ShopTRAINING/server/analysis/trend_analysis.py

"""
药店销售预测系统 - 趋势分析函数
"""

import numpy as np
import pandas as pd
from scipy import stats

def analyze_prediction_result(product_id, model_type, predictions, features=None):
    """
    分析预测结果并提供洞察
    
    参数:
    product_id: 产品ID
    model_type: 模型类型
    predictions: 预测结果
    features: 特征数据，可选
    
    返回:
    分析结果字典
    """
    analysis = {}
    
    # 分析趋势
    analysis['trend'] = analyze_trend(predictions)
    
    # 计算统计数据
    analysis['statistics'] = calculate_prediction_statistics(predictions)
    
    # 计算日环比变化
    analysis['day_over_day'] = calculate_day_over_day_changes(predictions)
    
    # 如果提供了特征数据，分析影响因素
    if features is not None:
        analysis['influencing_factors'] = analyze_influencing_factors(product_id, model_type, predictions, features)
    
    # 生成解释文本
    analysis['explanation'] = generate_prediction_explanation(analysis, product_id, model_type)
    
    return analysis

def analyze_trend(predictions):
    """
    分析预测结果的趋势
    
    参数:
    predictions: 预测结果数组
    
    返回:
    趋势分析结果字典
    """
    # 计算线性回归斜率
    x = np.arange(len(predictions))
    slope, intercept, r_value, p_value, std_err = stats.linregress(x, predictions)
    
    # 判断趋势类型
    if slope > 0.05:
        trend_type = "上升"
    elif slope < -0.05:
        trend_type = "下降"
    else:
        trend_type = "平稳"
    
    # 计算波动性
    volatility = np.std(predictions) / np.mean(predictions) if np.mean(predictions) > 0 else 0
    
    # 判断波动程度
    if volatility < 0.1:
        volatility_level = "低"

## 练习任务
• A. 在这段趋势分析代码里，函数 analyze_prediction_result 往 analysis 字典中写入了哪些键？请全部列出。
• B. 把这段趋势分析代码从“return analysis”到“x = np.arange(len(predictions))”重抄一遍，其中把“预测结果数组”改成“预测值数组”。
• C. 接着这段趋势分析代码的最后一行往下续写。
后面的资料另有出处，和这段趋势分析代码不是一回事。

像素坐标定位资料
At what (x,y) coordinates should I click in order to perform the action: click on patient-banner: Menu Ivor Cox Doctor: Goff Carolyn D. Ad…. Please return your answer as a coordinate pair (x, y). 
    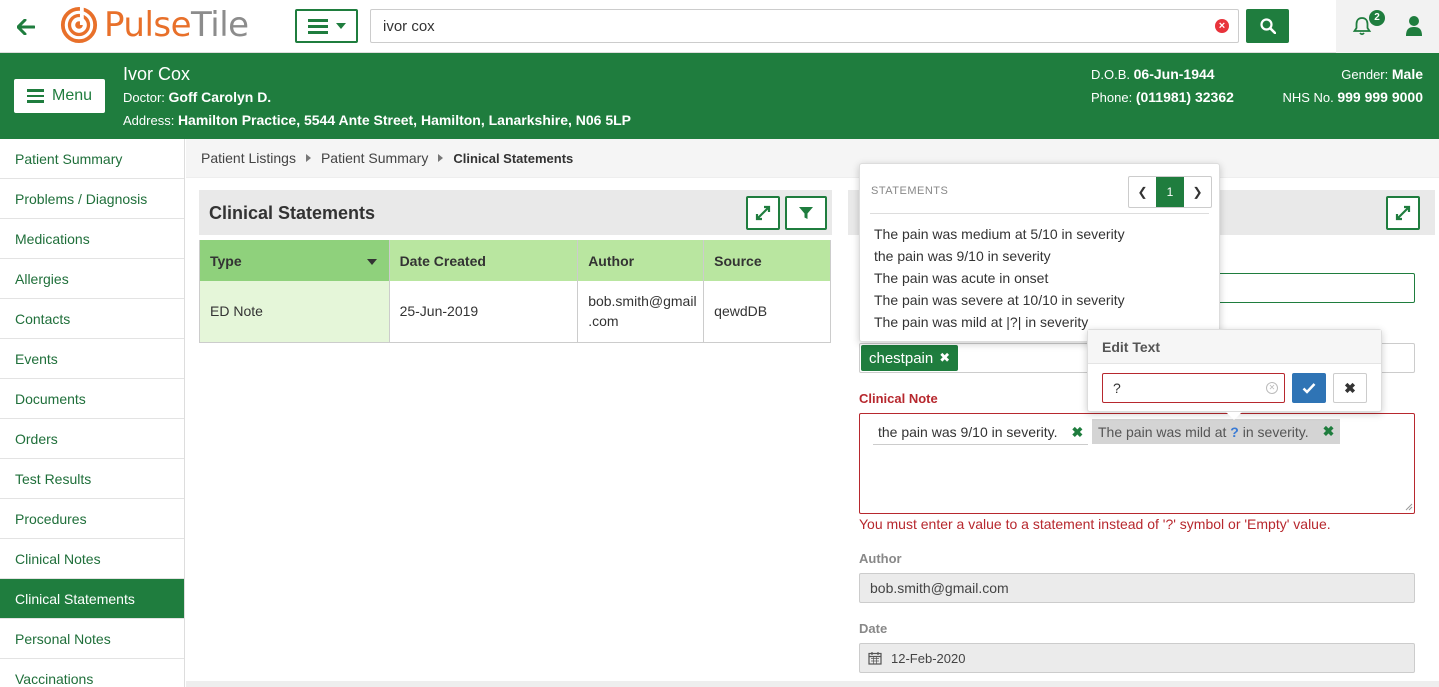
    Looking at the image, I should click on (720, 96).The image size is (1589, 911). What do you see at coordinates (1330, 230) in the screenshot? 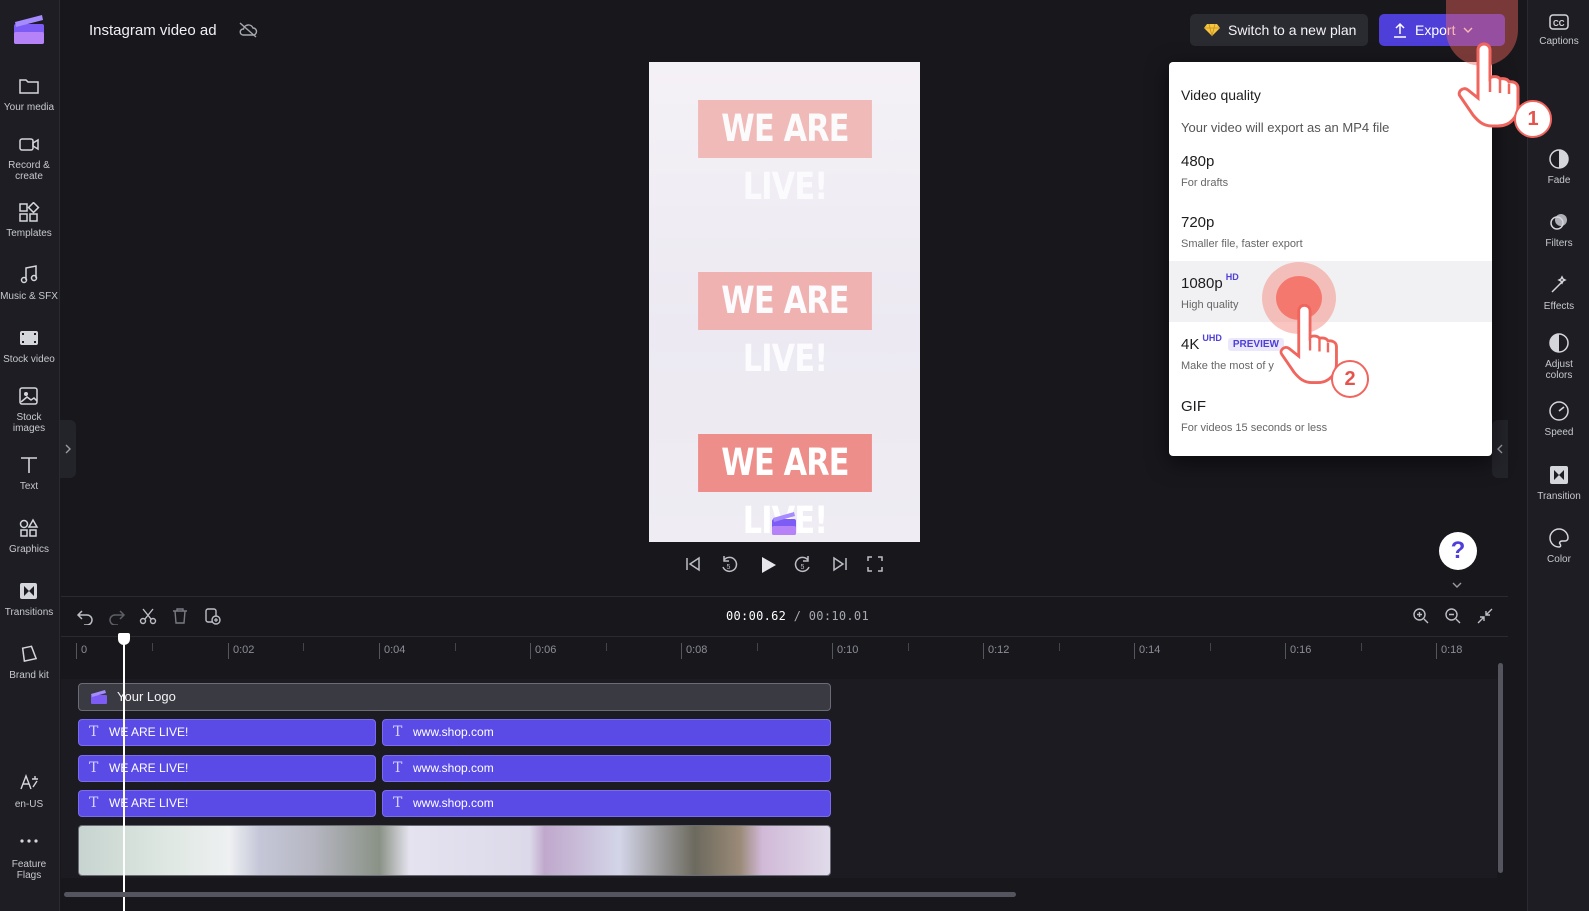
I see `quality-option-720p: 720p Smaller file, faster export` at bounding box center [1330, 230].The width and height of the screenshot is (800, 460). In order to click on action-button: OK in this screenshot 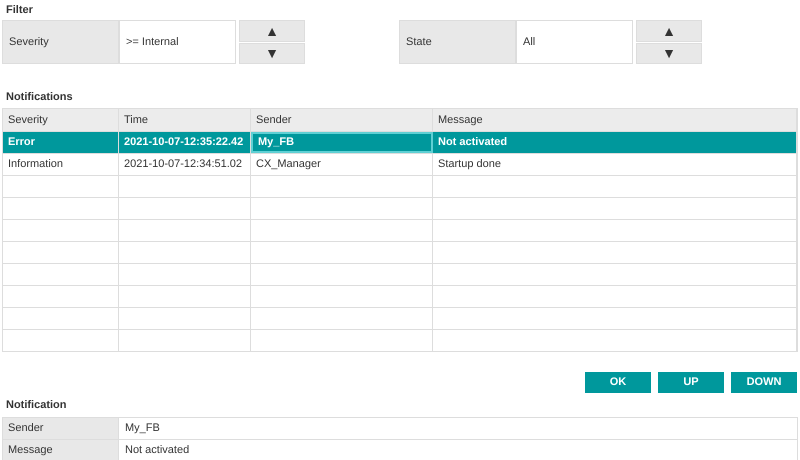, I will do `click(618, 382)`.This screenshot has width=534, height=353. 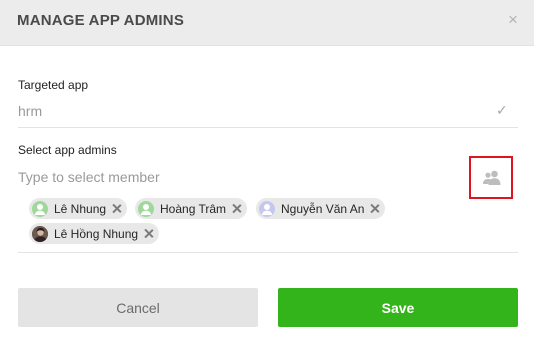 I want to click on targeted-app-divider, so click(x=268, y=128).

## 参考答案
• A. trend、statistics、day_over_day、influencing_factors、explanation

• B.
return analysis

def analyze_trend(predictions):
    """
    分析预测结果的趋势
    
    参数:
    predictions: 预测值数组
    
    返回:
    趋势分析结果字典
    """
    # 计算线性回归斜率
    x = np.arange(len(predictions))

• C.
    elif volatility < 0.3:
        volatility_level = "中"
    else:
        volatility_level = "高"
    
    return {
        'slope': slope,
        'trend_type': trend_type,
        'r_squared': r_value ** 2,
        'p_value': p_value,
        'volatility': volatility,
        'volatility_level': volatility_level
    }

def calculate_prediction_statistics(predictions):
    """
    计算预测结果的统计数据
    
    参数:
    predictions: 预测结果数组
    
    返回:
    统计数据字典
    """
    return {
        'mean': np.mean(predictions),
        'median': np.median(predictions),
        'min': np.min(predictions),
        'max': np.max(predictions),
        'std': np.std(predictions),
        'q1': np.percentile(predictions, 25),
        'q3': np.percentile(predictions, 75)
    }

def calculate_day_over_day_changes(predictions):
    """
    计算日环比变化
    
    参数:
    predictions: 预测结果数组
    
    返回:
    日环比变化列表
    """
    changes = []
    for i in range(1, len(predictions)):
        if predictions[i-1] != 0:
            pct_change = (predictions[i] - predictions[i-1]) / predictions[i-1] * 100
        else:
            pct_change = float('inf') if predictions[i] > 0 else 0
        changes.append(pct_change)
    
    return changes

def analyze_influencing_factors(product_id, model_type, predictions, features):
    """
    分析影响预测结果的因素
    
    参数:
    product_id: 产品ID
    model_type: 模型类型
    predictions: 预测结果数组
    features: 特征数据
    
    返回:
    影响因素分析结果字典
    """
    # 这里简单地返回一些基本信息，实际应用中可以进行更复杂的分析
    return {
        'product_id': product_id,
        'model_type': model_type,
        'feature_count': features.shape[1] if hasattr(features, 'shape') else len(features),
        'important_features': ['温度', '促销', '季节性'] if product_id in ['P001', 'P004'] else ['价格', '周末', '节假日']
    }

def generate_prediction_explanation(analysis, product_id, model_type):
    """
    根据分析结果生成解释文本
    
    参数:
    analysis: 分析结果字典
    product_id: 产品ID
    model_type: 模型类型
    
    返回:
    解释文本
    """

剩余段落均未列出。